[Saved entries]
-- Opening Marker --

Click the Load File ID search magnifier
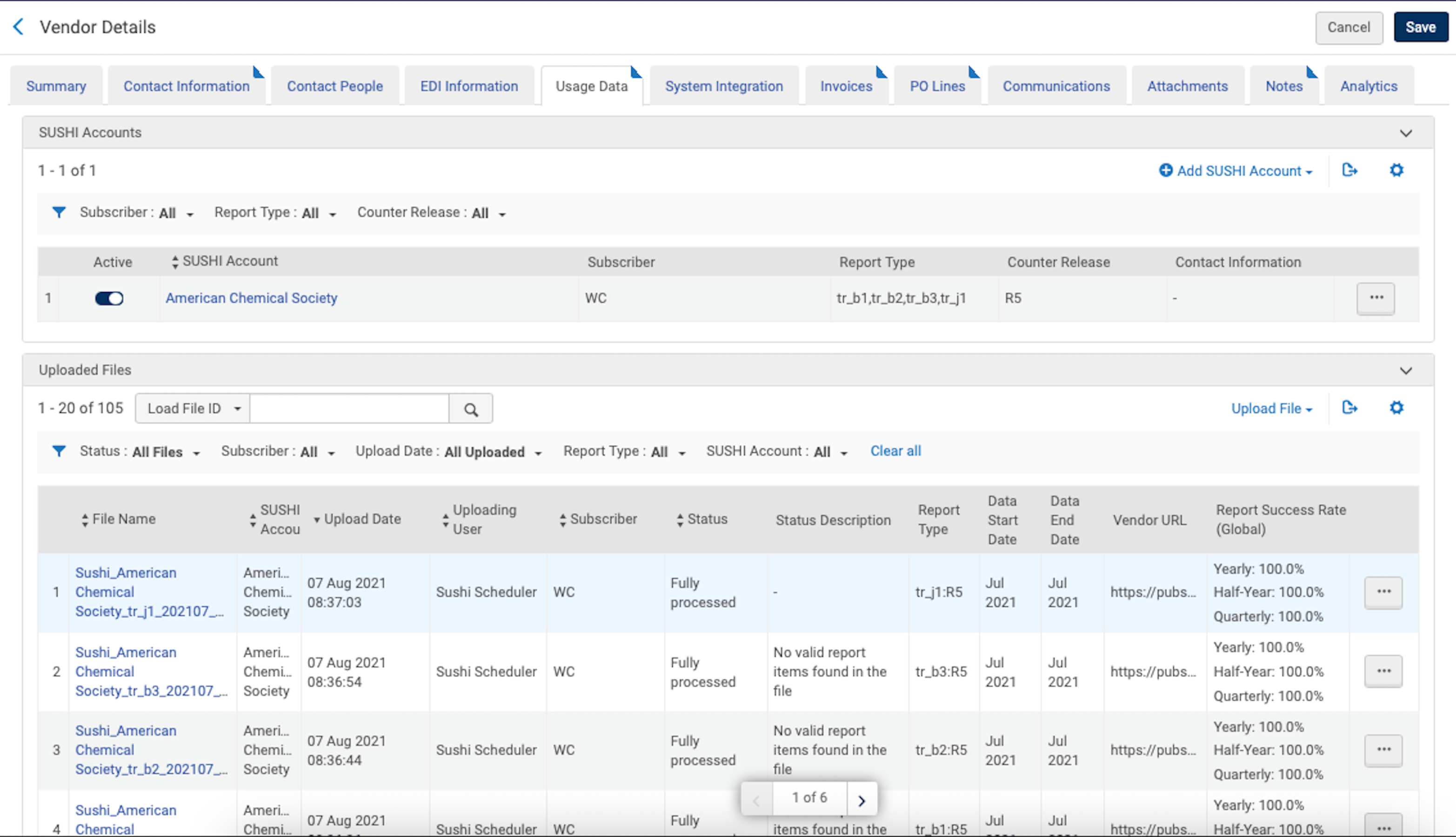 470,409
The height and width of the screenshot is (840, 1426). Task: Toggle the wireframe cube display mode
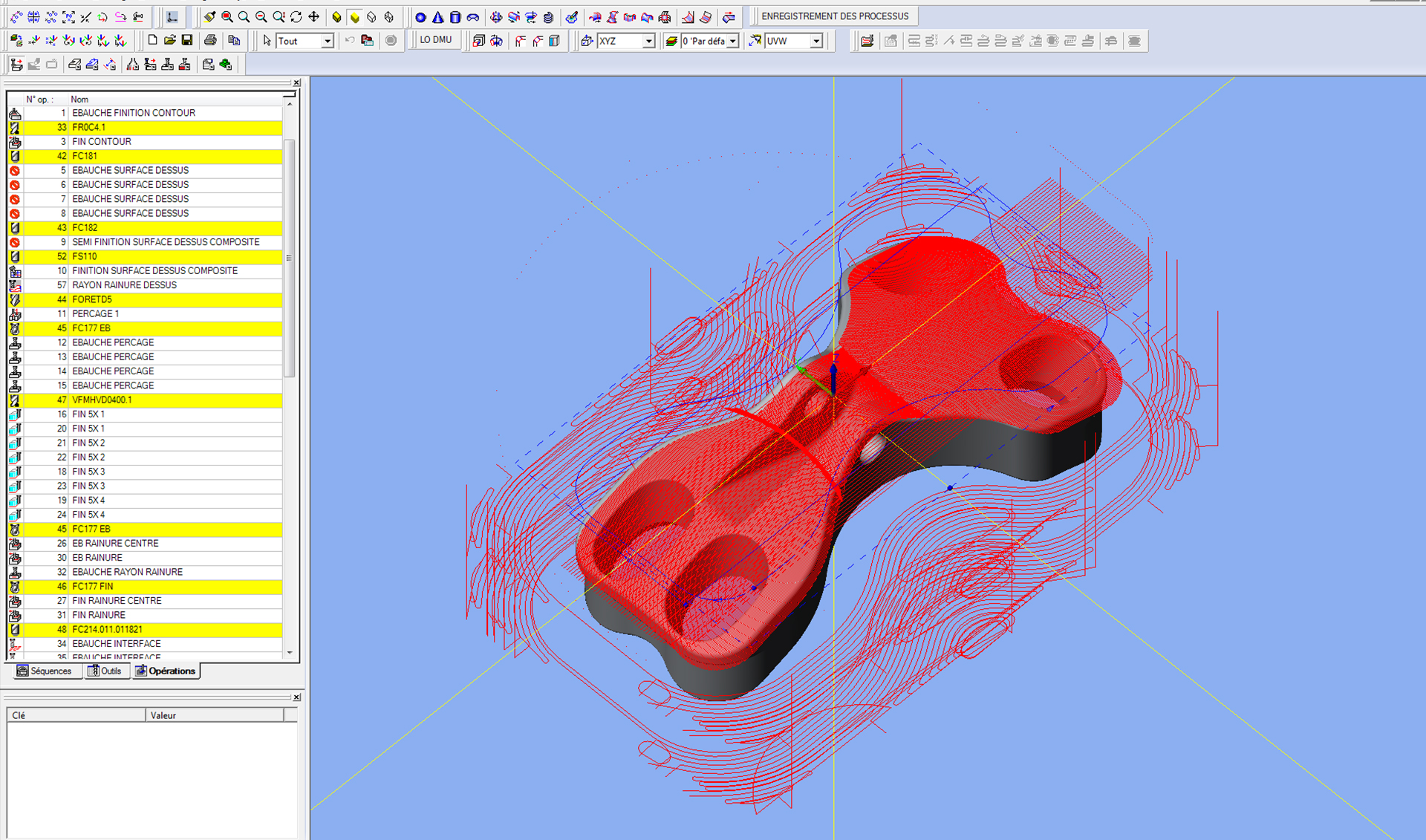[371, 16]
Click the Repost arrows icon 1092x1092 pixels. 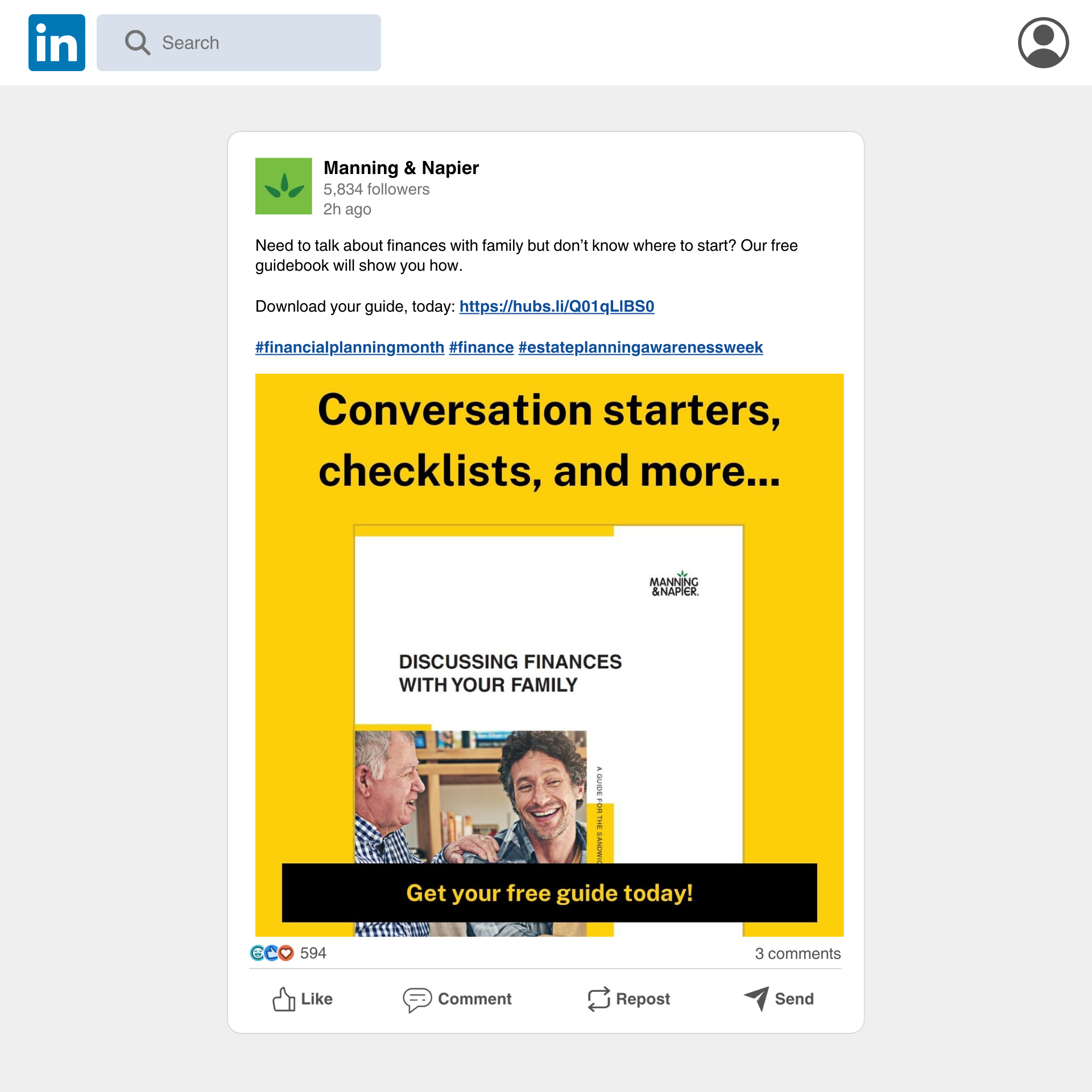(598, 999)
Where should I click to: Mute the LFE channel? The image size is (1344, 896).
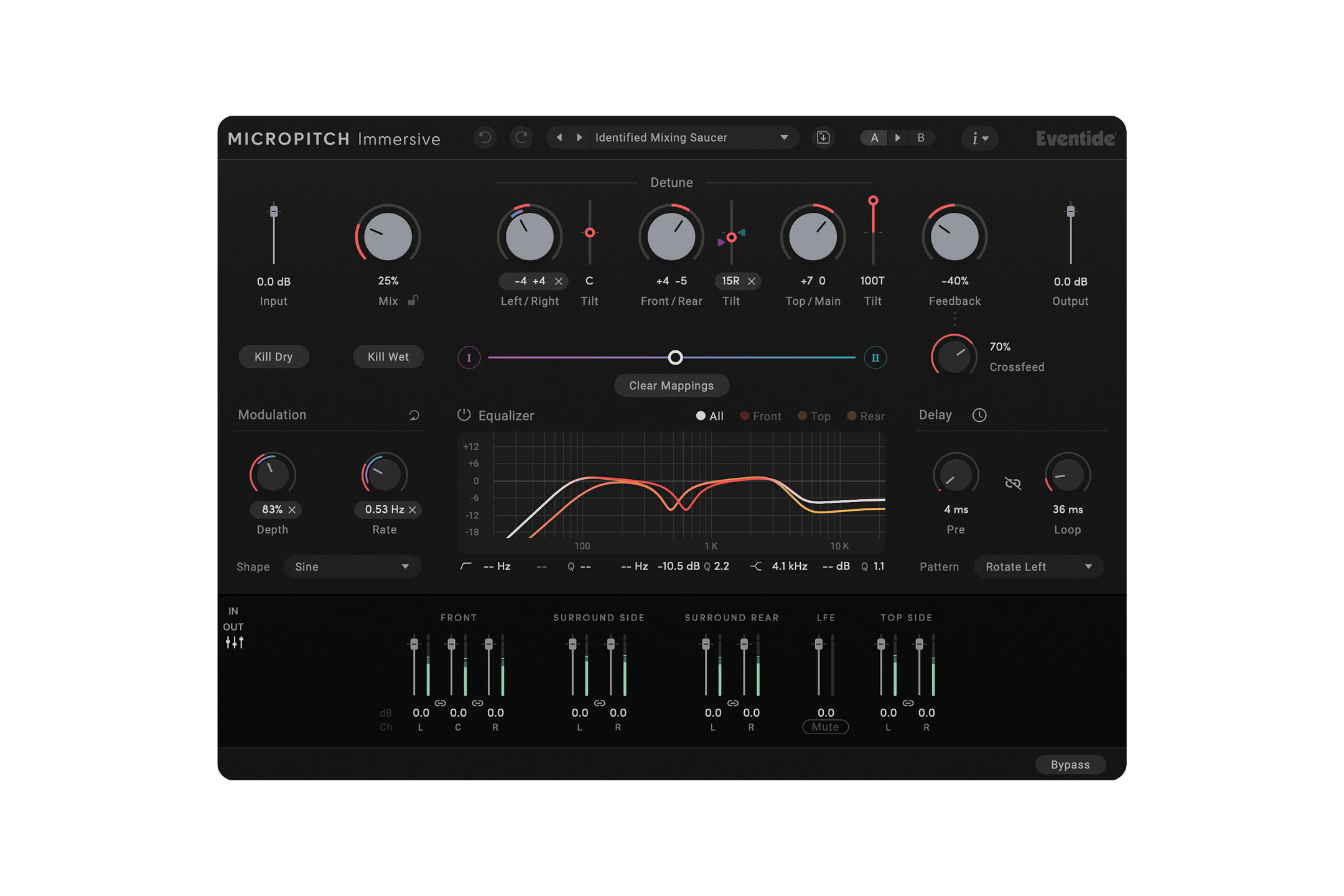pyautogui.click(x=825, y=727)
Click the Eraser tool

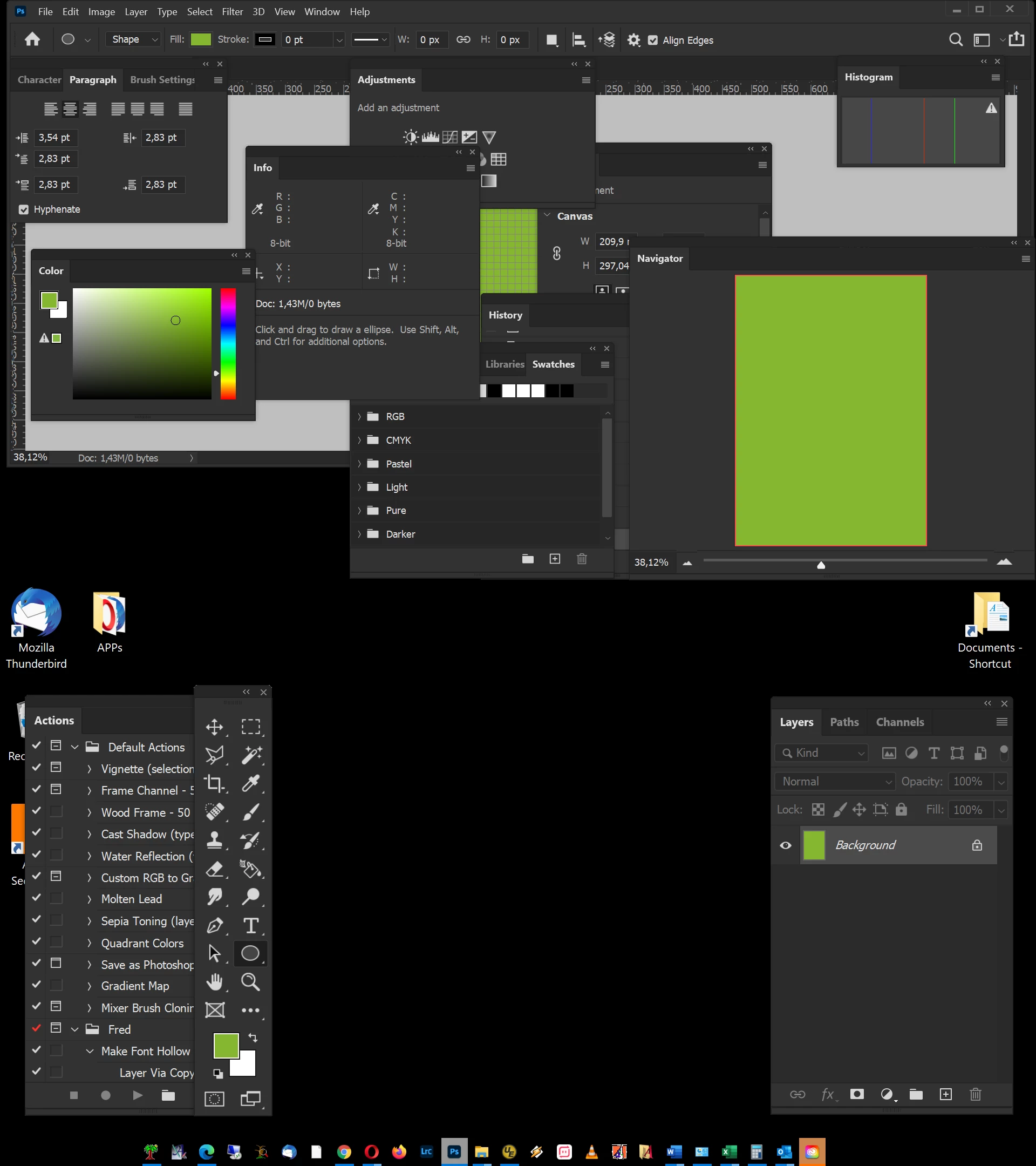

-- Closing Marker --

Work order
In the copy, include exactly the lines from the one with "Where should I" through the final line of the data, both ends included, and no pictures.

Result
Where should I click to: Mute the LFE channel? The image size is (1344, 896).
pyautogui.click(x=825, y=727)
Click the Eraser tool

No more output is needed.